**Tasks and exercises:**
(1) Copy word for word the passage of the forum thread on string literals that runs from "and the whole" through "handles whitespace explicitly...", including both of those phrases.
(2) Turn the records from the line that contains "This screenshot has width=542, height=463." through the end of the records into a numbered list with blank lines dropped, including both end lines.

**Source text:**
[antlr-interest] Easier way to do string literals?

Mon Oct 15 01:37:28 PDT 2007

Gavin Lambert wrote:
> At 20:18 15/10/2007, Vaclav Barta wrote:
>  >quotedString returns [ String value ]
>  >@init {
>  >    StringBuffer sb;
>  >} : {
>  >    sb = new StringBuffer();
>  >}
>  >    DQUOTE (
>  >        EscapeSequence { sb.append($EscapeSequence.getText()); }
>  >        | BareString { sb.append($BareString.getText()); }
>  >    )* DQUOTE { $value = sb.toString(); }
>  >    ;
> 
> That sort of thing is fine if all you're parsing is string constants, 
> but in a larger language it loses (apart from anything else, you've 
> probably got an auto-whitespace-stripper, whereas whitespace needs to be 
Sorry, I've simplified too much - the original has

quotedString returns [ String value ]
@init {
	StringBuffer sb;
} : {
	sb = new StringBuffer();
}
	DQUOTE (
		EscapeSequence { sb.append($EscapeSequence.getText()); }
		| BareString { sb.append($BareString.getText()); }
		| COLON { sb.append(':'); }
		| EQ  { sb.append('='); }
		| SP { sb.append($SP.getText()); }
		| TAB  { sb.append('\t'); }
		| StringChar { sb.append($StringChar.getText()); }
		| v = varUse { sb.append($v.value); }
	)* DQUOTE { $value = sb.toString(); }
	;

and the whole grammar (I've put it at 
http://mangrove.cz/antmaker/Loader.g - it's just an experiment with 
Makefile-like syntax, converting build instructions to Ant XML) is 
indeed a bit untypical in that it handles whitespace explicitly...

> preserved within strings).  And you're quite likely going to get random 
> Identifier and Number etc tokens in there, not just EscapeSequences and 
> BareStrings.  And unmatched comments, too -- block and line comment 
...doesn't distinguish quoted from unquoted strings, identifiers and 
numbers are just strings and if it had comments, they would be line 
comments and their marker would have to have a branch inside 
quotedString - so the example probably isn't as widely applicable as 
I've implied, :-) but I'd still like to parse string literals (that are 
sufficiently complicated to be parsed) by ANTLR...

> Now what you *could* do is to treat it like the island grammar example 
> and have a separate ANTLR grammar for parsing the internals of strings, 
> but that seems excessive to me for what amounts to a simple string 
> replace operation.
Is there really no way to parse C-like string literals in one pass?

	Bye
		Vasek

**Provided entries:**
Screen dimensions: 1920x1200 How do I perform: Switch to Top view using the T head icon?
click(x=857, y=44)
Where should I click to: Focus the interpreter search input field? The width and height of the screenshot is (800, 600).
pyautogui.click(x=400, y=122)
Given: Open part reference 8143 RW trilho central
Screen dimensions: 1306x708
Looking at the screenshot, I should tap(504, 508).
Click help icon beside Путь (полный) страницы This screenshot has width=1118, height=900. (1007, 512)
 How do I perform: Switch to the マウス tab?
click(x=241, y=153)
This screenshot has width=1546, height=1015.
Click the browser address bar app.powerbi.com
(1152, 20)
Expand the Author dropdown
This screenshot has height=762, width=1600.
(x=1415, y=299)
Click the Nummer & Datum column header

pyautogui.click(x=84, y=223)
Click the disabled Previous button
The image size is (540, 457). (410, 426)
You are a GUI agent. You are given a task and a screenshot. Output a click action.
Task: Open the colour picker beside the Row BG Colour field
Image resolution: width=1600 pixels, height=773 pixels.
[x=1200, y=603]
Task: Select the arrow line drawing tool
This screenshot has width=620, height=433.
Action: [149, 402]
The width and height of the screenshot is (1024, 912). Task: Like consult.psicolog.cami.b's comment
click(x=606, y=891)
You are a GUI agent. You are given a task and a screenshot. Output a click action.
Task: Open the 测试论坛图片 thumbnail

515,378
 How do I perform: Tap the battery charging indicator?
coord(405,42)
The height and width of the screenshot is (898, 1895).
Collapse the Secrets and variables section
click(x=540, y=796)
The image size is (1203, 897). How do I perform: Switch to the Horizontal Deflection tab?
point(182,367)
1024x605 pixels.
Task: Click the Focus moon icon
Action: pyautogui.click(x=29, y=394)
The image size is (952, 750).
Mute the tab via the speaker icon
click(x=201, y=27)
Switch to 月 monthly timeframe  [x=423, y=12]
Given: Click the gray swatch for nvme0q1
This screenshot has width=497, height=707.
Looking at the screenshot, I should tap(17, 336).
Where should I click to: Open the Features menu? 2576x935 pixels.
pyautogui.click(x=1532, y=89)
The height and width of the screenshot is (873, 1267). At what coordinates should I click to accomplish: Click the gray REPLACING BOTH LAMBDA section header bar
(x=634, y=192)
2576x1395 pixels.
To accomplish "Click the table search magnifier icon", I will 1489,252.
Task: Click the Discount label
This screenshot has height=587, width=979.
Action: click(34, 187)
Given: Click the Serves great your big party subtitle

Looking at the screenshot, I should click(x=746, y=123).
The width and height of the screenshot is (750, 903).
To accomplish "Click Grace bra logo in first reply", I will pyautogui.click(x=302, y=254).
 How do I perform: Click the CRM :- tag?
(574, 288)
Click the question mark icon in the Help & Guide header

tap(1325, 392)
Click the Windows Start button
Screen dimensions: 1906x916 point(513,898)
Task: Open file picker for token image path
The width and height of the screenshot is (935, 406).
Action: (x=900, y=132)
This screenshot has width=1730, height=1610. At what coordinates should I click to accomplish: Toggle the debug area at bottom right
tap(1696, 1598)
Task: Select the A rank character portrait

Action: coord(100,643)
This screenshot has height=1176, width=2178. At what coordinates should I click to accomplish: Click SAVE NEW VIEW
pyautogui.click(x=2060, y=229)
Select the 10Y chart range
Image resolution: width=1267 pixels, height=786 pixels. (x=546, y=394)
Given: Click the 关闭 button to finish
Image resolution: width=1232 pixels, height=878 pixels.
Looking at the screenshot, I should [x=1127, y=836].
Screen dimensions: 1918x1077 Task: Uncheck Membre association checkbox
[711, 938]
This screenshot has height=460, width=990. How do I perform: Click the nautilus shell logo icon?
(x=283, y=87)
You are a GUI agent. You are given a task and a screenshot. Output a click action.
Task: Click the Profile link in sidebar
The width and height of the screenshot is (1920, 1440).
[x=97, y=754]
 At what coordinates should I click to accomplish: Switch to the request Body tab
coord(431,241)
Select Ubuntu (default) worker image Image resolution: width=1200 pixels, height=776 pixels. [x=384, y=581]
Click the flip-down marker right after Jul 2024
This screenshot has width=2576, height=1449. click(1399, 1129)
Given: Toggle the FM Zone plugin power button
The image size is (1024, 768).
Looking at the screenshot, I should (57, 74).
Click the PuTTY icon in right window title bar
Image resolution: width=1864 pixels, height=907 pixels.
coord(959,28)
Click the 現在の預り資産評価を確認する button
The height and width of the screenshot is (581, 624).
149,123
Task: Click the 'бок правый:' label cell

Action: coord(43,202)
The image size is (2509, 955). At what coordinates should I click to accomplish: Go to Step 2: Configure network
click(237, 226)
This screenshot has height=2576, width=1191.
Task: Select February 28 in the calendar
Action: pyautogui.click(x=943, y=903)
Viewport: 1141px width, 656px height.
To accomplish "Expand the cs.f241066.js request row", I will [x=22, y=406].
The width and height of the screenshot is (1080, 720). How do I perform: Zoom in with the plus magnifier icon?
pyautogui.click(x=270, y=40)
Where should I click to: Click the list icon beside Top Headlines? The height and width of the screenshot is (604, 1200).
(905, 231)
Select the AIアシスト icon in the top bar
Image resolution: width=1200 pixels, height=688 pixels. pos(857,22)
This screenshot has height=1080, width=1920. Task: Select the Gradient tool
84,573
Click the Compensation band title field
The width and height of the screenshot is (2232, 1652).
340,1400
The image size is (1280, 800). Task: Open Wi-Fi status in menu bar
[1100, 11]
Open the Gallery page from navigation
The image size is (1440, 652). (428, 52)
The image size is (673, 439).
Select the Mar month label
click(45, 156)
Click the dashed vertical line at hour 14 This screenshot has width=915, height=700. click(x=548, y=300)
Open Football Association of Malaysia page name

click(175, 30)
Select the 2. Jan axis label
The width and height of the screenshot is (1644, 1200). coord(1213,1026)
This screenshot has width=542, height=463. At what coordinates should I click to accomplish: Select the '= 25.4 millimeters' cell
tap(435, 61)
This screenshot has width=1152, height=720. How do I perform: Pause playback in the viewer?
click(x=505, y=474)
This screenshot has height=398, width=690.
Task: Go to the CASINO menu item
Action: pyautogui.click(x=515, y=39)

**Task responses:**
(1)
and the whole grammar (I've put it at 
http://mangrove.cz/antmaker/Loader.g - it's just an experiment with 
Makefile-like syntax, converting build instructions to Ant XML) is 
indeed a bit untypical in that it handles whitespace explicitly...

(2)
1. This screenshot has width=542, height=463. At what coordinates should I click to accomplish: Select the '= 25.4 millimeters' cell
2. tap(435, 61)
3. This screenshot has width=1152, height=720. How do I perform: Pause playback in the viewer?
4. click(x=505, y=474)
5. This screenshot has height=398, width=690.
6. Task: Go to the CASINO menu item
7. Action: pyautogui.click(x=515, y=39)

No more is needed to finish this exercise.